Palavras-chave: Formação; Princípio Formativo; Educação, Preconceito e Violência; Educação para a diferenciação.

 

Abstract: This article aims to discuss the relationship between education and the production of violence and prejudice. It starts with the notion of formation as a primary goal of education, formal or informal, and the direction taken by it are questioned during the development of Western culture in the 20th century, taking the decline of authority as an important element to analyze such directions. Because of these events, the merely adaptive and integrative formation – false formation – placed in favor of the production and reproduction of regressed, objectified and undifferentiated consciences. The integration between the particular and the universal, which ends with the differentiation and therefore the principle of individuation, remains the foundation of the current model of culture and composes the dynamics of fascism, of the formation of prejudices and of the production and reproduction of violence.
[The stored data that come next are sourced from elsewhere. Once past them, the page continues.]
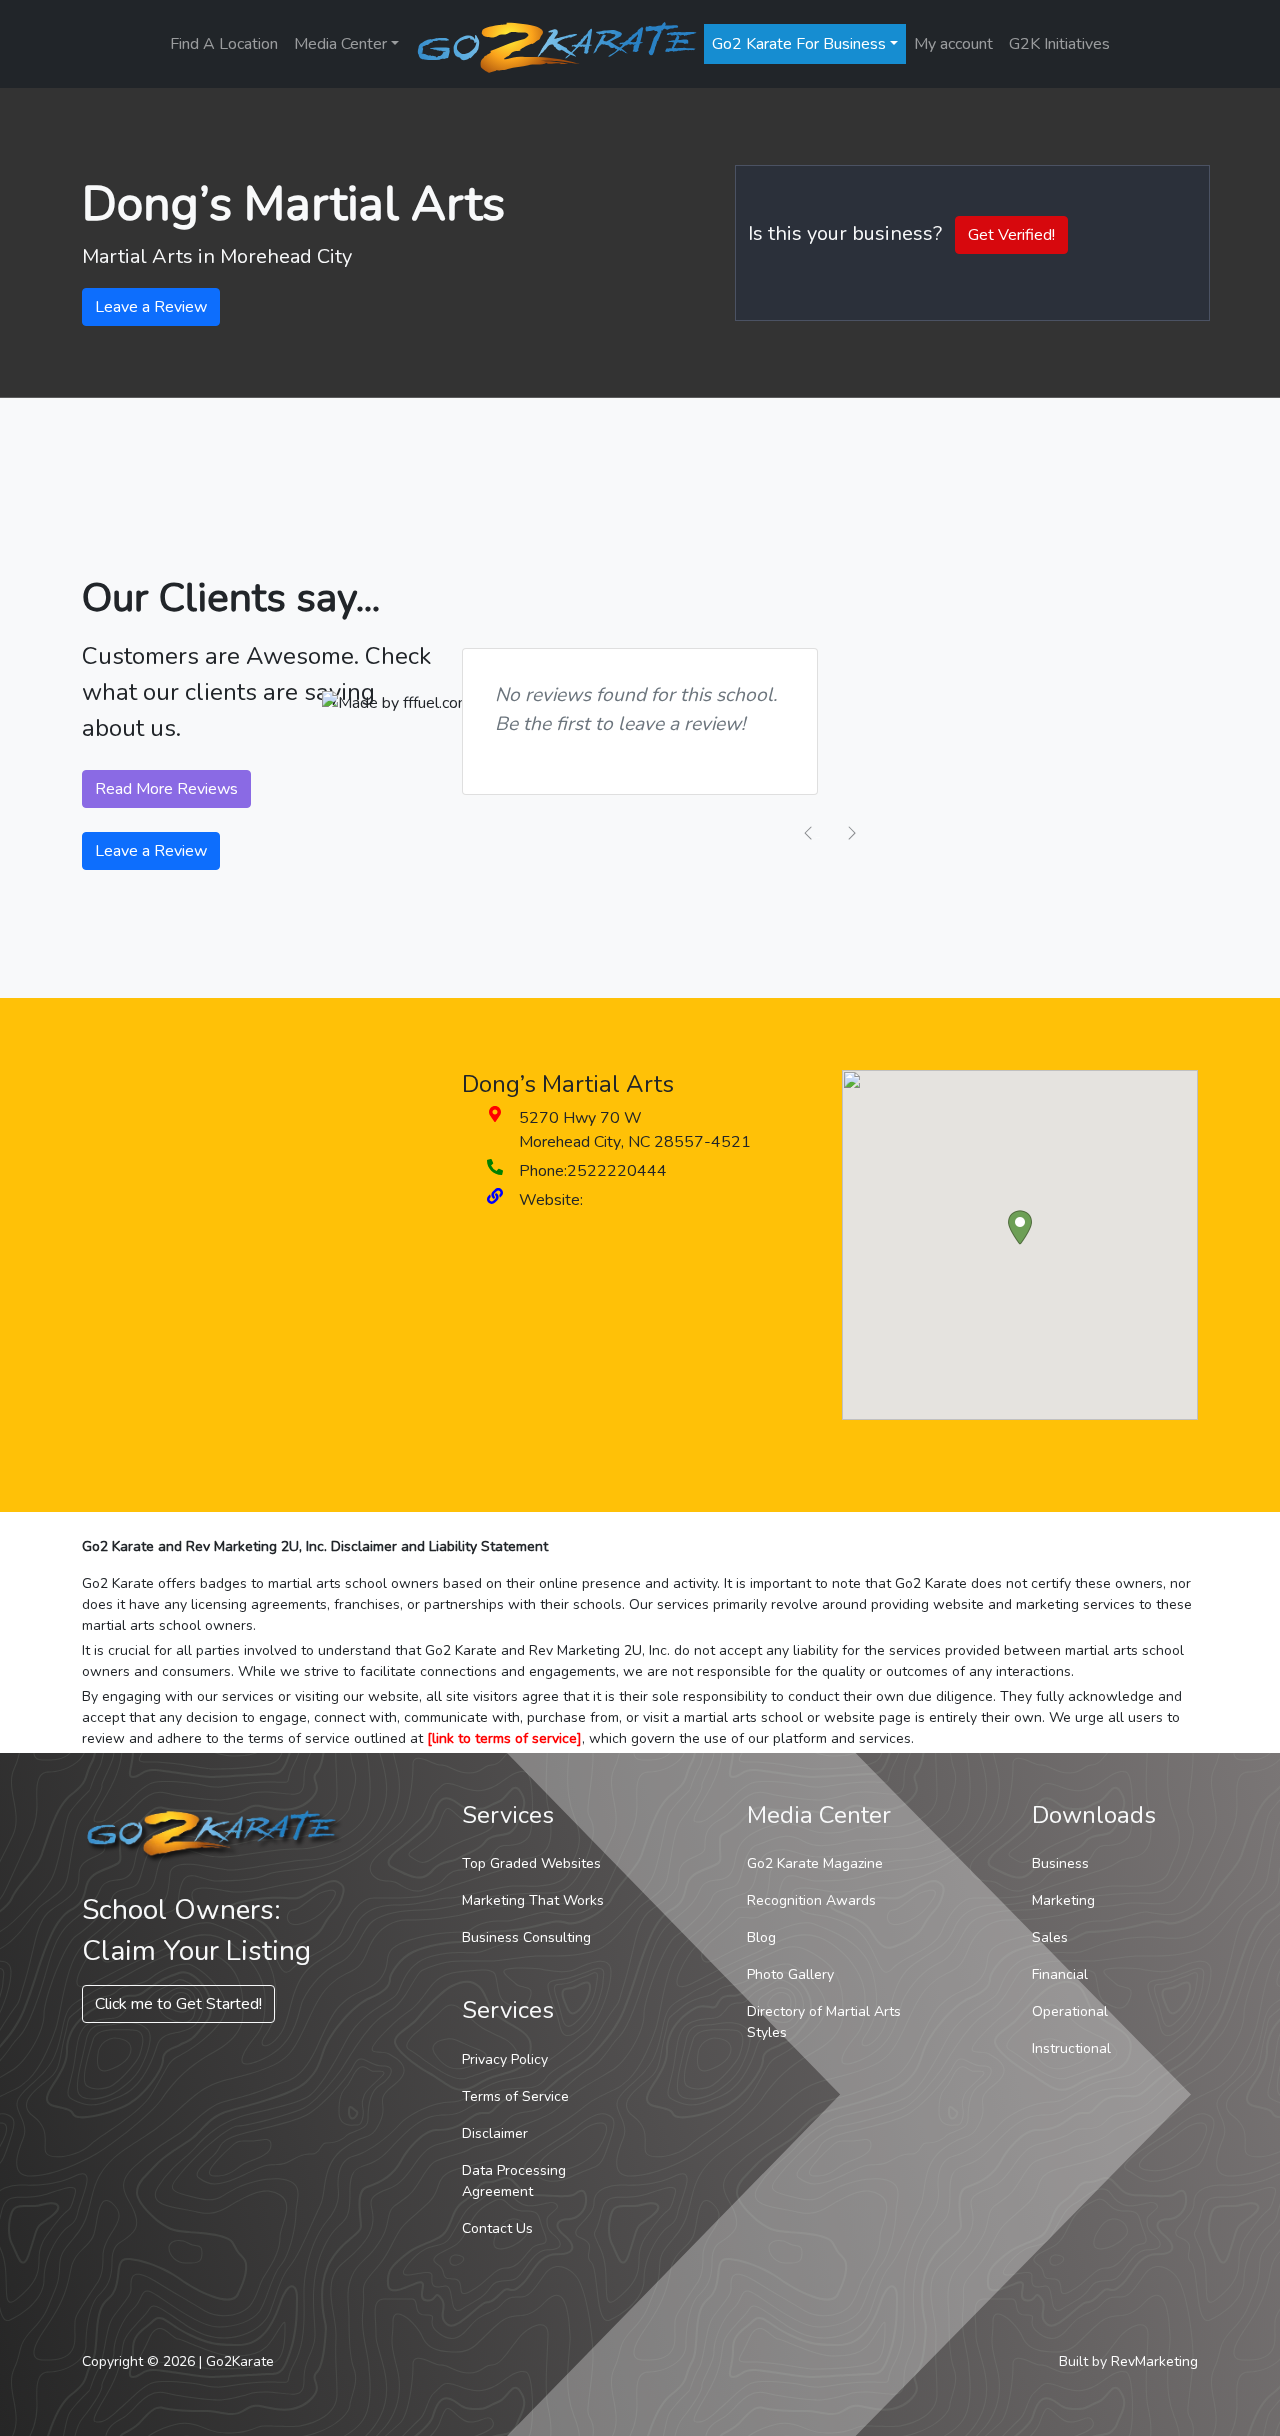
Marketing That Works (533, 1900)
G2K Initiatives (1059, 44)
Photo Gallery (790, 1974)
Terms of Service (515, 2096)
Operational (1070, 2011)
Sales (1050, 1937)
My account (953, 44)
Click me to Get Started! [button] (178, 2004)
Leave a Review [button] (151, 307)
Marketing (1063, 1900)
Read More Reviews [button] (166, 789)
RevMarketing (1154, 2361)
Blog (761, 1937)
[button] (1020, 1227)
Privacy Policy (505, 2059)
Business (1060, 1863)
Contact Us (497, 2228)
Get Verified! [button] (1011, 235)
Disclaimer (495, 2133)
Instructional (1071, 2048)
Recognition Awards (811, 1900)
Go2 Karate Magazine (815, 1863)
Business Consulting (526, 1937)
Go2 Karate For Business (799, 44)
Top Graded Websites (531, 1863)
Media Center (340, 44)
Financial (1060, 1974)
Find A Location (224, 44)
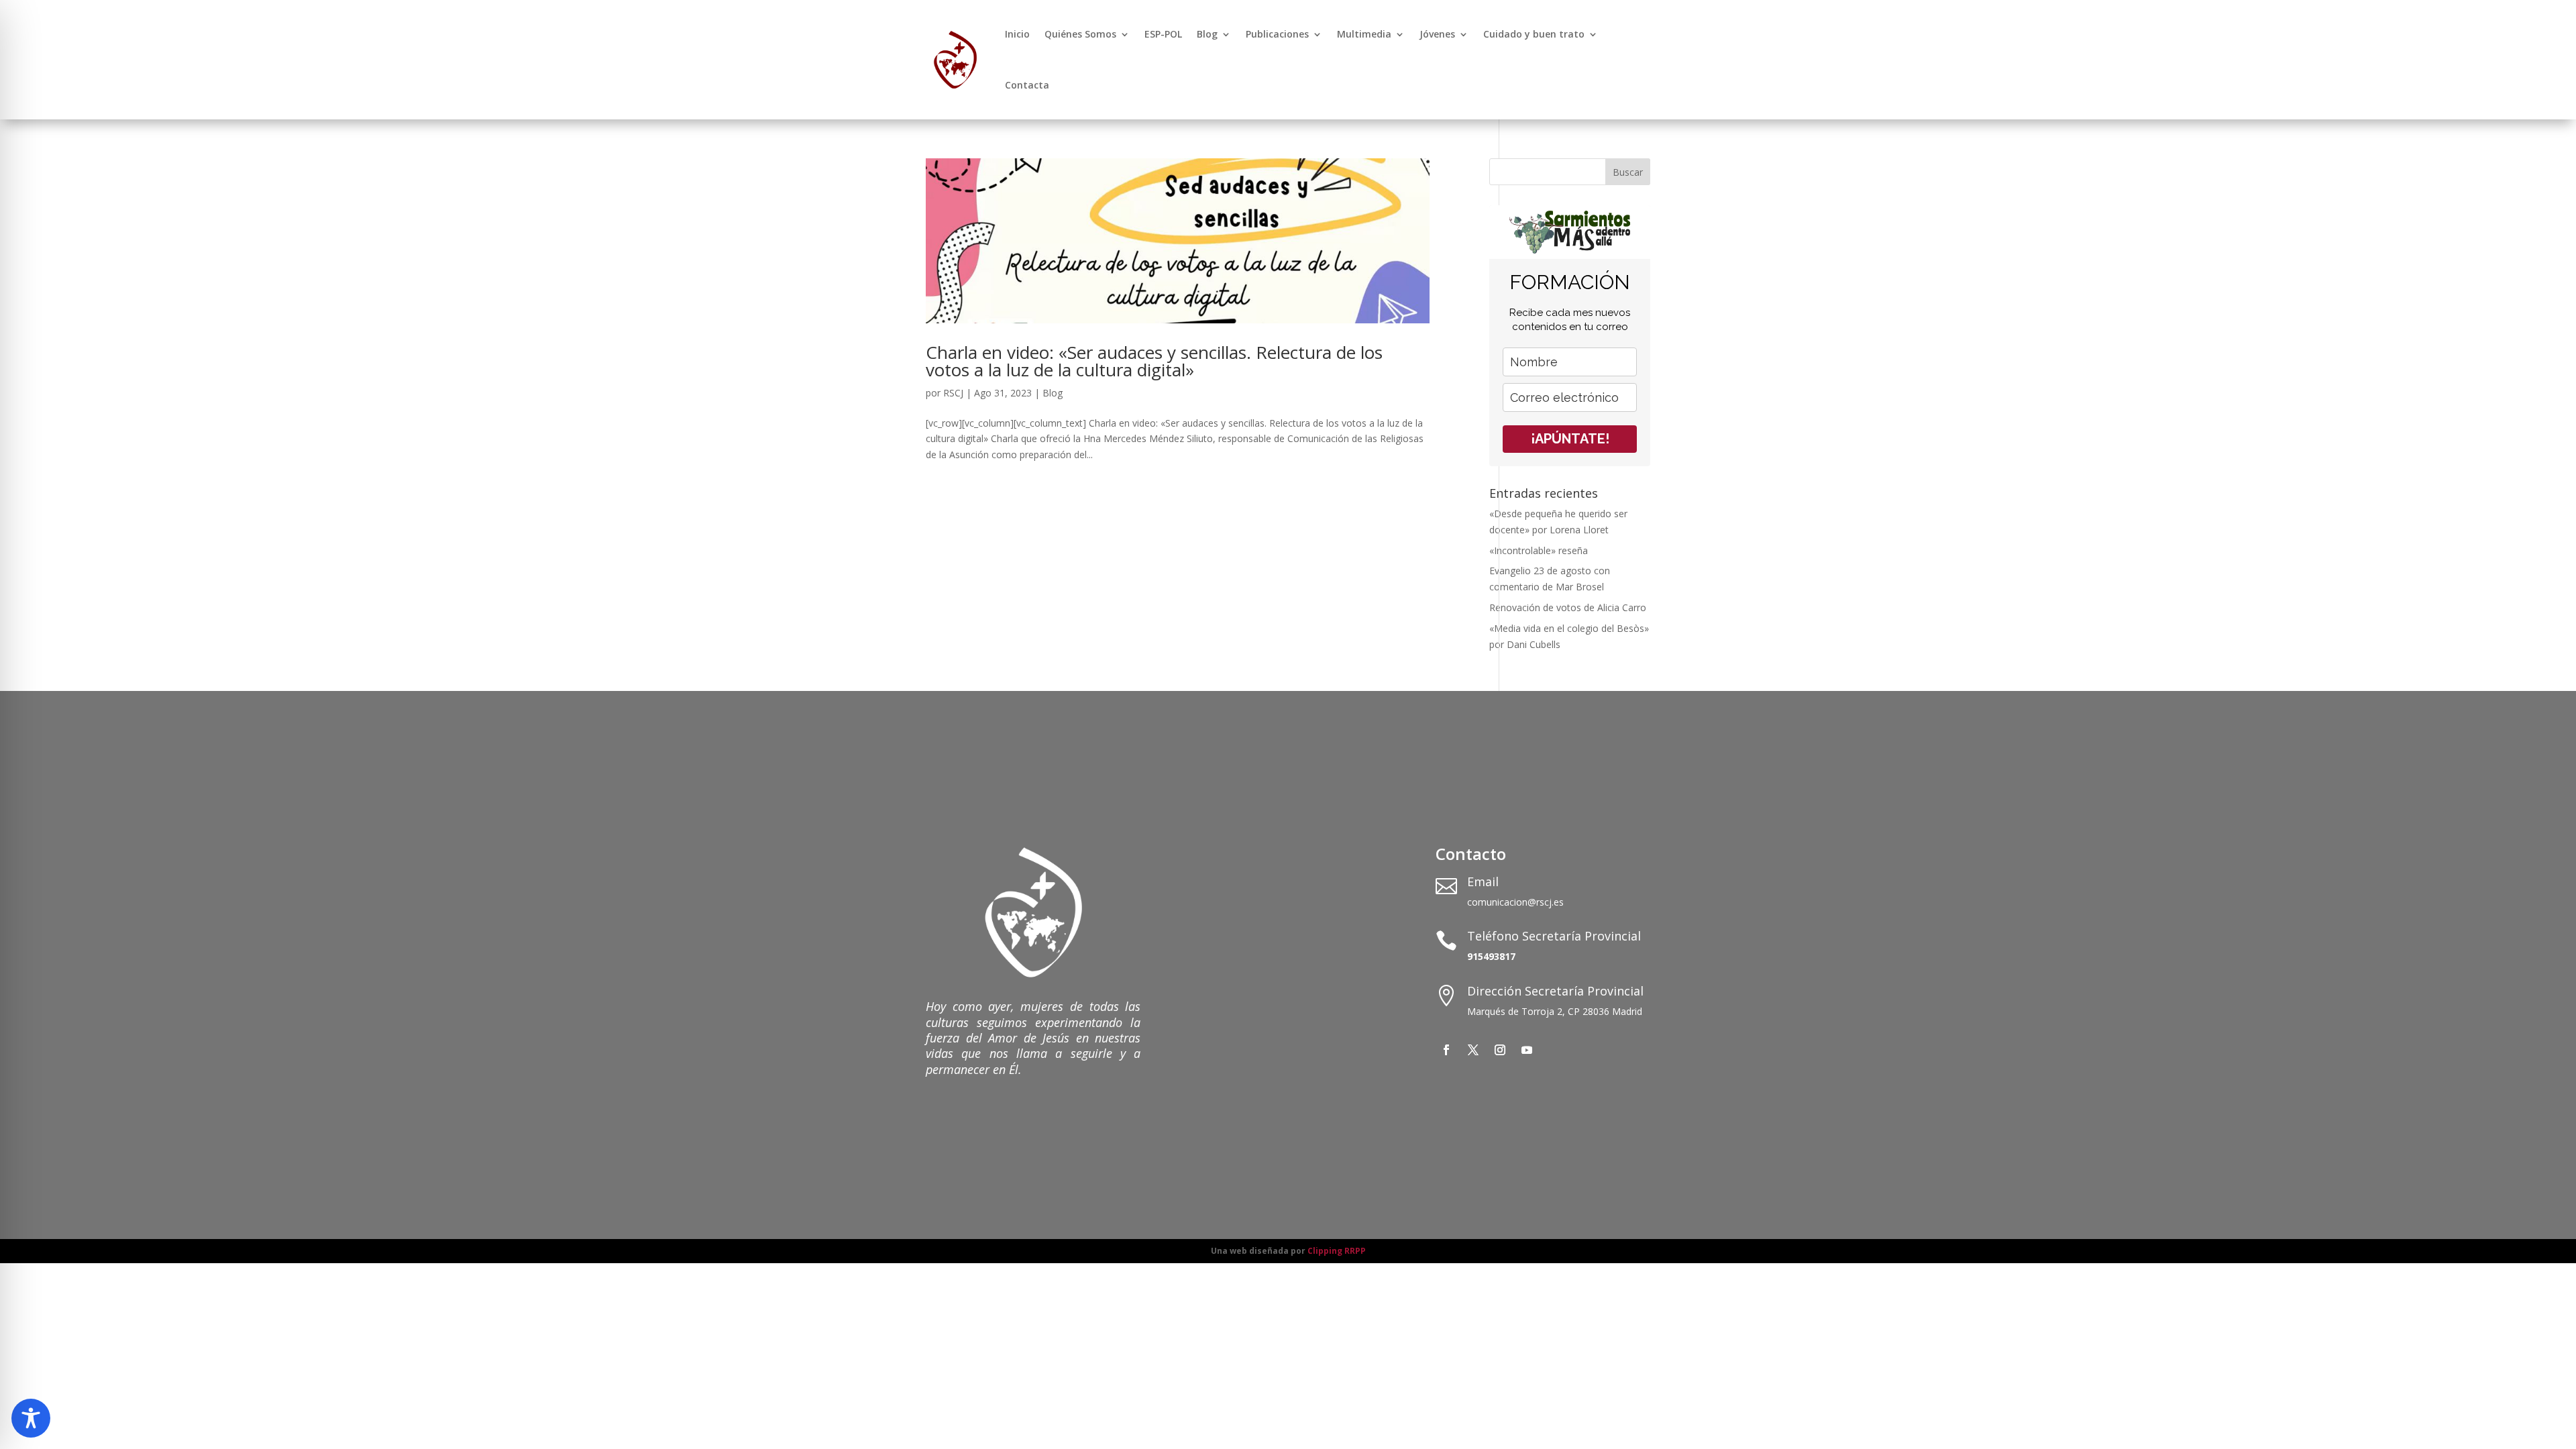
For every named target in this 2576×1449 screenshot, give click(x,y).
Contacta (1027, 84)
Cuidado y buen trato (1534, 34)
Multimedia (1364, 34)
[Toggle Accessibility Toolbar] (31, 1418)
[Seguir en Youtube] (1527, 1050)
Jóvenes (1437, 34)
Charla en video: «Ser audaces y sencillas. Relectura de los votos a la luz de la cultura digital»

Based on this dynamic of this “formation” process, is also discussed in this text, the role of social institutions such as family and school, which are configured as cultural mediators and therefore “forming” agents in today’s society. From these discussions are proposed questions and reflections on some points of the current education to think about its possibilities and limits in today’s society, towards the formation of critical consciences to oppose prejudice and violence.

Key words: Formation; Formative Principle; Education, Prejudice and Violence; Education for differentiation.